━━━━━ 抜粋本文

2007 Fiscal Year Annual Research Report
高温曝露時(熱中症)における脳・心臓の急性反応の形態学的・分子生物学的検索
Project/Area Number |
19590671
|
Research Institution | Mie University |
Principal Investigator |
那谷 雅之 Mie University, 大学院・医学系研究科, 教授 (70241627)
|
Co-Investigator(Kenkyū-buntansha) |
井上 裕匡 三重大学, 大学院・医学系研究科, 講師 (50363338)
|
Keywords | 熱中症 / heat shock protein(HSP)70 / Bcl-2 / Bax / inducible nitric oxide synthase(Inos) / α-myosin heavy chain (MHC) / β-MHC / α-skeltal actin |
Research Abstract |
熱中症に対する法医学的診断としてHeat Shock Protein(HSP)等のストレス蛋白を高温曝露の証明とする試みがあるが,これらの蛋白は高温曝露以外にも発現し,その評価は困難である。高温曝露時における各臓器の反応が法医学的に重要であり,熱がどの臓器にどの程度影響を及ぼし,その結果どの臓器が直接死亡に関与しているのかが熱中症の法医病理学的病態解明の第一と考える。我々が行っている高温暴露モデルラットを用いた研究の中で直腸温が44℃になると突然徐脈となり心停止する現象を見いだした。そこで,本研究では,この現象が熱の心臓に対する直接作用なのか脳幹循環中枢を介した抑制効果なのか,他の機序によるものかを検討することを含めた,熱に対する脳および心臓の急性反応を形態学的、分子生物学的に検索し,高温曝露時(熱中症)の死亡に至る機序を解明することを目的とした。10週齢雄ラットを高温多湿環境下に置き,直腸温がそれぞれ40℃,42℃,44℃に達したところで心臓を摘出し,左心室自由壁筋よりmRNAを抽出,cDNA合成後,heat shock protein(HSP)70,Bc1-2,Bax,inducible nitric oxide synthase(Inos),α-myosin heavy chain(MHC),β-MHC,α-skeltal actinの7種類の遺伝子の発現量をRea1-time PCR法を用いて定量した。その結果,直腸温の上昇と共にHSP70mRNAの発現量は増加傾向にあった。一方,42℃から44℃に上昇する間にBc1-2mRNA/Bax mRNAは有意に減少し,β-MHC mRNAの発現量は有意に増加した。すなわち,過度の体温上昇は直接的もしくは間接的に心筋の形態学的障害および機能的障害を引き起こす可能性を示唆しているものと考える。

━━━━━━━━━━
━━━━━ 提供資料

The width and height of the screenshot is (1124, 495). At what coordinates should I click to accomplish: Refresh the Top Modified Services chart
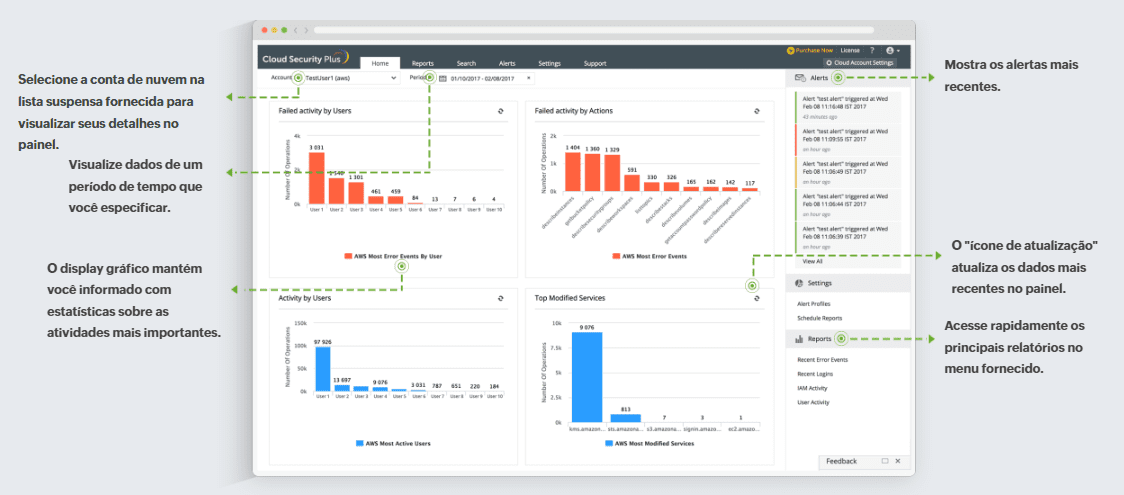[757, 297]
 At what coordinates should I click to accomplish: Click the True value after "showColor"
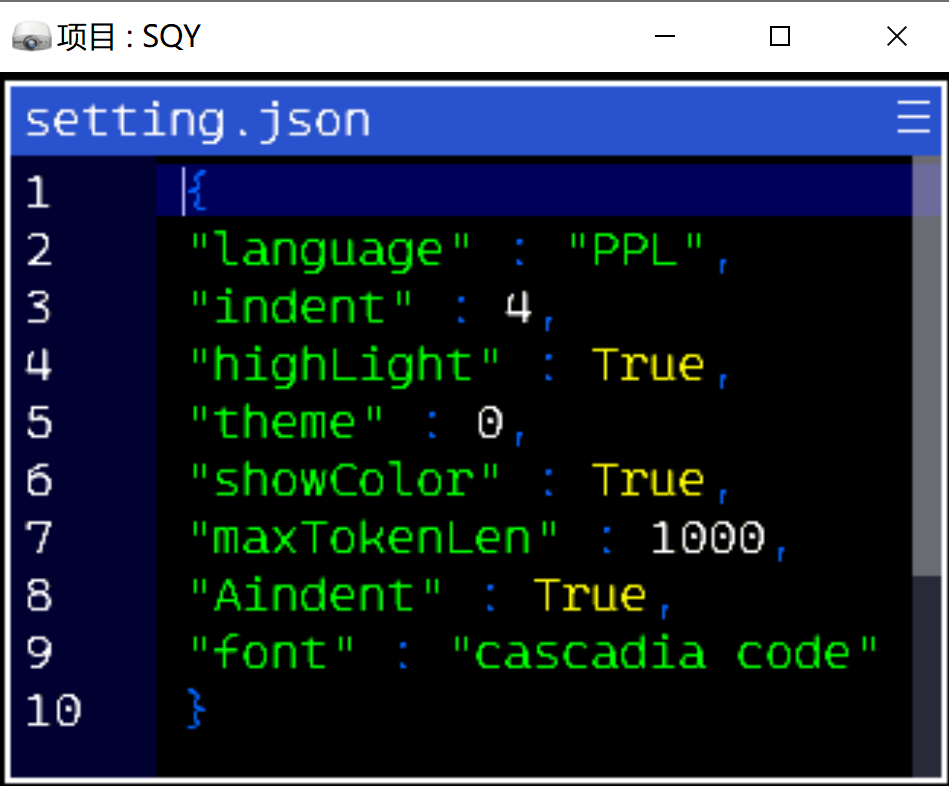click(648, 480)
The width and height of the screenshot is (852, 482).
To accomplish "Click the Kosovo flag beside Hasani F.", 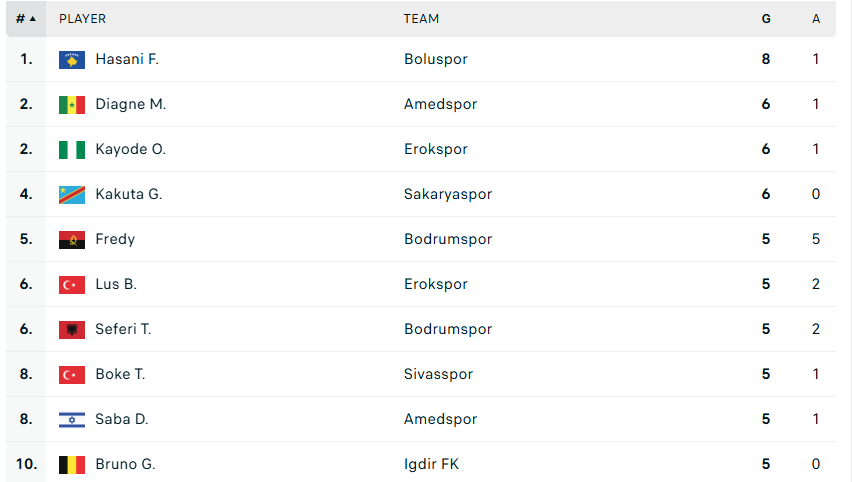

━━━━━━━━━━

→ 課題
1: 抜粋本文によると、高温暴露モデルラットが突然徐脈となって心停止したのは直腸温が何℃になったときか、答えよ。
2: 抜粋本文のうち、「2007 Fiscal Year」を含む語句で始まり「大学院・医学系研究科, 講師 (50363338)」で終わる部分を、「大学院・医学系研究科」を「医学部」に置き換えて書き直せ。

→ 解答
1: 直腸温が44℃になったときである。

2:
2007 Fiscal Year Annual Research Report
高温曝露時(熱中症)における脳・心臓の急性反応の形態学的・分子生物学的検索
Project/Area Number |
19590671
|
Research Institution | Mie University |
Principal Investigator |
那谷 雅之 Mie University, 医学部, 教授 (70241627)
|
Co-Investigator(Kenkyū-buntansha) |
井上 裕匡 三重大学, 医学部, 講師 (50363338)